VISSCHER, Cornelis de (1629-1670); [Ada COUNTESS REGNANT OF HOLLAND (c.1188-1234/37, portrait of)]
Ada, Theoderici VII et Adelheidis Filia [Ada, daughter of Dirk VII and Adelaide]
Haarlem: circa 1658. Engraving. Printed on laid paper. Collector's mark on verso of sheet. In excellent condition. Image size: 15 3/4 x 11 1/2 inches. Sheet size: 20 3/4 x 14 1/8 inches. Plate mark: 16 x 11 3/4 inches.
This striking engraving comes from a series of portraits executed by Cornelis de Visscher, one of the greatest seventeenth century Dutch engravers.

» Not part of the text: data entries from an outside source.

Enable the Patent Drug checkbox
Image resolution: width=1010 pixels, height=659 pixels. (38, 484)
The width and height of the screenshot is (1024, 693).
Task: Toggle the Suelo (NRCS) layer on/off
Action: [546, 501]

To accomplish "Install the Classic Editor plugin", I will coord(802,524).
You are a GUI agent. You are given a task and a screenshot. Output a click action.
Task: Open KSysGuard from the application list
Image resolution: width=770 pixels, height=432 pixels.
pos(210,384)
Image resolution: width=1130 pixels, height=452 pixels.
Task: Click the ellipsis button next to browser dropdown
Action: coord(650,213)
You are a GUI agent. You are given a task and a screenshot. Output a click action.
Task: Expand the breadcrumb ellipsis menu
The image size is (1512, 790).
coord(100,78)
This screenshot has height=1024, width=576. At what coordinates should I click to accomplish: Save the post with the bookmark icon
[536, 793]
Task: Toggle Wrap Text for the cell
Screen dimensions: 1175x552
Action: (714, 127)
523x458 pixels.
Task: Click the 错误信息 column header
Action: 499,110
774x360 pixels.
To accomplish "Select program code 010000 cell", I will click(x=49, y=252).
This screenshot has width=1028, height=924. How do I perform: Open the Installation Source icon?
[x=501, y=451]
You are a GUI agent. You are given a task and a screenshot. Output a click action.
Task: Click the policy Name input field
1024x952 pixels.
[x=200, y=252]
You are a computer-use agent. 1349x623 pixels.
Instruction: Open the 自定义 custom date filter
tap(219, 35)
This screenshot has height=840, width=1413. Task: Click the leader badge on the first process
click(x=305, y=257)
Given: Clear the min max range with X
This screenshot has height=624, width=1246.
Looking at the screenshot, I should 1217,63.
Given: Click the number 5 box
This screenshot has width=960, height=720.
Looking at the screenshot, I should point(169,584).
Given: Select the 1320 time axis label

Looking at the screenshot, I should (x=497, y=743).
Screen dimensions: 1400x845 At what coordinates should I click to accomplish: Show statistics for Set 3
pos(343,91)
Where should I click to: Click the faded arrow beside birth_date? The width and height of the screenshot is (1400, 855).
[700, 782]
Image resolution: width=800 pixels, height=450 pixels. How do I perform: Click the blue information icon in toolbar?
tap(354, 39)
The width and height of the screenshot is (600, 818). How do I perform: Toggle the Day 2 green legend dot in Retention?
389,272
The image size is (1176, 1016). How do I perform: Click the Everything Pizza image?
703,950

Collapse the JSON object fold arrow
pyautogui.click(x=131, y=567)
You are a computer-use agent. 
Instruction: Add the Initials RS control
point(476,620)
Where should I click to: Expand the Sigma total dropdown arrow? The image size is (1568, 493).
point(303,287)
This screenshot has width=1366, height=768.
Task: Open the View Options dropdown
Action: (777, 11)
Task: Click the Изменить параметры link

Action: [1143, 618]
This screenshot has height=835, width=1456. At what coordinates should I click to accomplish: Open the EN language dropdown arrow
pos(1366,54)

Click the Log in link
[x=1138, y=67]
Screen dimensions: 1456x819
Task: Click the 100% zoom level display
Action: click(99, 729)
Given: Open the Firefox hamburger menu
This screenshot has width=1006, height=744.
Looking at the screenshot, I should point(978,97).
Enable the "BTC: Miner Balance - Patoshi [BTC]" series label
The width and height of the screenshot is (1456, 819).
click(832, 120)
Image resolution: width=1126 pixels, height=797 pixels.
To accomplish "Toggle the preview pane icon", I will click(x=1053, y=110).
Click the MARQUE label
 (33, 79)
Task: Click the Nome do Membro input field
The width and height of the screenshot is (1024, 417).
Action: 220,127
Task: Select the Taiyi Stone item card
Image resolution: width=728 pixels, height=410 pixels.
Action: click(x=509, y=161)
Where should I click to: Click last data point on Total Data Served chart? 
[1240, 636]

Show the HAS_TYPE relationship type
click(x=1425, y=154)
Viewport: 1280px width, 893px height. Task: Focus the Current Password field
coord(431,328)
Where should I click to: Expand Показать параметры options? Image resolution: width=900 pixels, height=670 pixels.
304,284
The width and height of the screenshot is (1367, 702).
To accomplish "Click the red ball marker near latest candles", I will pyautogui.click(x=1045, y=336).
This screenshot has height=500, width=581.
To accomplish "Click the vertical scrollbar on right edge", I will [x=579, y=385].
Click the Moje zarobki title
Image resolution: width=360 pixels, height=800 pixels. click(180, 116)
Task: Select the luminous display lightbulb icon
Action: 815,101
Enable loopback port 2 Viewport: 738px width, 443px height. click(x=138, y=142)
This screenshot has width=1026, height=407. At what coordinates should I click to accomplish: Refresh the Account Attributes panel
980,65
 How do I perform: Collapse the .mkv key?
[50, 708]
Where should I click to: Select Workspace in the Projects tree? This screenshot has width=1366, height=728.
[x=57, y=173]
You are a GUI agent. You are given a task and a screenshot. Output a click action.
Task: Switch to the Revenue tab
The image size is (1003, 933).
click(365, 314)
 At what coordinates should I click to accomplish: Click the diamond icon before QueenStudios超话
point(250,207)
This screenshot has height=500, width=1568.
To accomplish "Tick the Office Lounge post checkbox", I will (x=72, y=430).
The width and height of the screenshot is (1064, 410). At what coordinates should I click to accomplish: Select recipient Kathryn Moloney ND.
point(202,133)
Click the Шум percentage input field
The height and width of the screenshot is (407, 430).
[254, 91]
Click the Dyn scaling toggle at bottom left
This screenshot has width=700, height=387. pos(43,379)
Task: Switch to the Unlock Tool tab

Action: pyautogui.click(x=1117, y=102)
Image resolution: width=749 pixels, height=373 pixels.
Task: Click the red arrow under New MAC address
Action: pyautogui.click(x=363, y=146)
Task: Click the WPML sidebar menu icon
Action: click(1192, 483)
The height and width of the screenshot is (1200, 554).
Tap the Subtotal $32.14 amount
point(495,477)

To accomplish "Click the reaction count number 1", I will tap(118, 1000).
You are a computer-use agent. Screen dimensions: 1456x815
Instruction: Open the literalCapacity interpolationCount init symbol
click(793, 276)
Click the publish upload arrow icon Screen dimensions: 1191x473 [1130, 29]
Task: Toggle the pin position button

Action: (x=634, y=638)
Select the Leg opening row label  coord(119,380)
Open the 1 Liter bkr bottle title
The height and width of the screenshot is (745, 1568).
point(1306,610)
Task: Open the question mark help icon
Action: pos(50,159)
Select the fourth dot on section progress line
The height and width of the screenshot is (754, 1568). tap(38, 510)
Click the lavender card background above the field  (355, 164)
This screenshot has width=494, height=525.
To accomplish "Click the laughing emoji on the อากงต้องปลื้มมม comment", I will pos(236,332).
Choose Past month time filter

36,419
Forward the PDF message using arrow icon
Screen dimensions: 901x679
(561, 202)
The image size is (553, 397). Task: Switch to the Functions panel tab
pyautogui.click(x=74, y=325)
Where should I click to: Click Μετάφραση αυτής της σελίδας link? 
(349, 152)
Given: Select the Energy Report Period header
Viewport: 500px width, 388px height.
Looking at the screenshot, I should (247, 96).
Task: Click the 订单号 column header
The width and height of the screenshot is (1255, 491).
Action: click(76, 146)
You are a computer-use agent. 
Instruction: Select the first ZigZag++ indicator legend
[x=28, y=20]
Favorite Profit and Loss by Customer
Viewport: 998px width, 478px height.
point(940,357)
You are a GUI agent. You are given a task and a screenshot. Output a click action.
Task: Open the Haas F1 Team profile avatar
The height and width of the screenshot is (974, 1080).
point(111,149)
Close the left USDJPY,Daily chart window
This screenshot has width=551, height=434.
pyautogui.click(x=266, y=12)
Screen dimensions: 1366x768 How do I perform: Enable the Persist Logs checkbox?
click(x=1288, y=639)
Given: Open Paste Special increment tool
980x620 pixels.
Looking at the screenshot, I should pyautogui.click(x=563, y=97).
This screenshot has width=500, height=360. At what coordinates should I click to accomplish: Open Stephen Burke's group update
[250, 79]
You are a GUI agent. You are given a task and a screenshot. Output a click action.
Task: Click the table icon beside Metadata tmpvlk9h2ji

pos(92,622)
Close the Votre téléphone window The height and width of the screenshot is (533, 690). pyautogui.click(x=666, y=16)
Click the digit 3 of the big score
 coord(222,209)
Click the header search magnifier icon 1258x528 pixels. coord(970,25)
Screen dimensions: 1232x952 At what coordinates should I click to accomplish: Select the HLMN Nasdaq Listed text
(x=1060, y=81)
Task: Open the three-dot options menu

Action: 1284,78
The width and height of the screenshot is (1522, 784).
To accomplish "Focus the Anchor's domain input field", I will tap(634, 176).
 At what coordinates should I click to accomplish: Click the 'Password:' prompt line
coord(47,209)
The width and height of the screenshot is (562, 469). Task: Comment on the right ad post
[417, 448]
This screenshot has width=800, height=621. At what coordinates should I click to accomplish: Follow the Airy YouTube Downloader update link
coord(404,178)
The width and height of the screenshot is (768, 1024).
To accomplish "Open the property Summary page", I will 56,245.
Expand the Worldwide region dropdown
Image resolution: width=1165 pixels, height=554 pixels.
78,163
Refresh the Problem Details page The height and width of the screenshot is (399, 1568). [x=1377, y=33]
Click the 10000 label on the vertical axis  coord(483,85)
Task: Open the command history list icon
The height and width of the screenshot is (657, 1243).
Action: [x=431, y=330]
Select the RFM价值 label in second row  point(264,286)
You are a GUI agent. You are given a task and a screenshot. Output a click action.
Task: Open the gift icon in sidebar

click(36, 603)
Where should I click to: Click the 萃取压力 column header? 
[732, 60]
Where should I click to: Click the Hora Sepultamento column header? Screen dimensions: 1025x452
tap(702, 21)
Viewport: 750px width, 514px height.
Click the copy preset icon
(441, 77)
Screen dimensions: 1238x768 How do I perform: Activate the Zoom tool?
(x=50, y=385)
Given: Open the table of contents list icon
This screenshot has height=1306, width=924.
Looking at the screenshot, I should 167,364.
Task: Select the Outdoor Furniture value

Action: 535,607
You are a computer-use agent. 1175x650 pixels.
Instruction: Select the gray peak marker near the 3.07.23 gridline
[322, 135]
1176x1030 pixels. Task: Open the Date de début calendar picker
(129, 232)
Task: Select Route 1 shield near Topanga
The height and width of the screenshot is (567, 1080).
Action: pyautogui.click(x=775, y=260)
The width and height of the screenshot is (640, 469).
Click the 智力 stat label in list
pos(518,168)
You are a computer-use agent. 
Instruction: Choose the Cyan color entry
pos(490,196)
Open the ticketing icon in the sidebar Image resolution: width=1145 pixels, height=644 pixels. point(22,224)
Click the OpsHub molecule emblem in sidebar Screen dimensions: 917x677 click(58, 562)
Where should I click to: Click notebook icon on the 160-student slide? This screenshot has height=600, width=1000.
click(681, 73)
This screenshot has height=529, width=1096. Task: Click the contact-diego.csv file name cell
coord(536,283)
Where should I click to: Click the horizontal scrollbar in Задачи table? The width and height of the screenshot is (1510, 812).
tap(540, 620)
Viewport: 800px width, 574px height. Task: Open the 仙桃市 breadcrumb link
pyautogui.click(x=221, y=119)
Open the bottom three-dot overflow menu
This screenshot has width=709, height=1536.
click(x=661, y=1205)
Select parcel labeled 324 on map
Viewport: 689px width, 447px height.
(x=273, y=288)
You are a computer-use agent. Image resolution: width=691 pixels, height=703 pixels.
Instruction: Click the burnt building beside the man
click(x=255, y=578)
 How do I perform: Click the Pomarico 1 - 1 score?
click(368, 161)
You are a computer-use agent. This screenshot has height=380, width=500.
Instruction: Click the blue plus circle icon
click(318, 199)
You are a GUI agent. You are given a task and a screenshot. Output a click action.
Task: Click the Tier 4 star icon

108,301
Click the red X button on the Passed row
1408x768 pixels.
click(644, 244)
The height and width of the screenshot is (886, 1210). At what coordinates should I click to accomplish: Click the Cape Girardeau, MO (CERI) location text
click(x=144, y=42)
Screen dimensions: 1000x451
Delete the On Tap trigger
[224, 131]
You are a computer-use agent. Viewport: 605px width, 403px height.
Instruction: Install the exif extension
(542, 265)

Visscher was born in Haarlem between 1628 and 1629, and remained in the city for his whole life. He studied the art of engraving from Pieter Soutman one of the most celebrated printmakers of the Dutch School. In 1653 he entered the Haarlem guild and earned a reputation as a talented and precise engraver. A prolific printmaker, Visscher published maps and charts as well as decorative plates, but it is for his lovingly etched portraits that he is best remembered. This handsome portrait is a superb example of his considerable skill. Ada's life as the Countess of Holland in the early 13th century exemplifies the challenges faced by women in positions of power throughout history. As the only surviving daughter of Count Dirk VII of Holland and Adelaide of Cleves, Ada inherited her father's title. However, her uncle William I quickly contested her right to rule, setting the stage for a tumultuous period in Holland's history. To strengthen her position, Ada married Count Louis II of Loon. This strategic union caused scandal, particularly as it took place even before her father's burial. The tension between Ada and her uncle erupted into the Loon War, which lasted from 1203 to 1206. Unfortunately, Ada was captured by William's supporters and imprisoned in various locations, including in England. However, her resilience and determination allowed her to regain her freedom in 1206, and she and Louis returned to Loon. Their rule was brief, as Emperor Otto IV declared that William had a stronger claim to the title of Count of Holland in 1208. The lines of Latin verse below the portrait is in the first person, giving voice to Ada to tell her own story of following her father's footsteps, fighting with leaders alongside her husband Louis, and to emphasize her experience as a foemina or "woman." From the collection of Frederic R. Halsey, a famous New York print collector who was active during the latter part of the 19th century.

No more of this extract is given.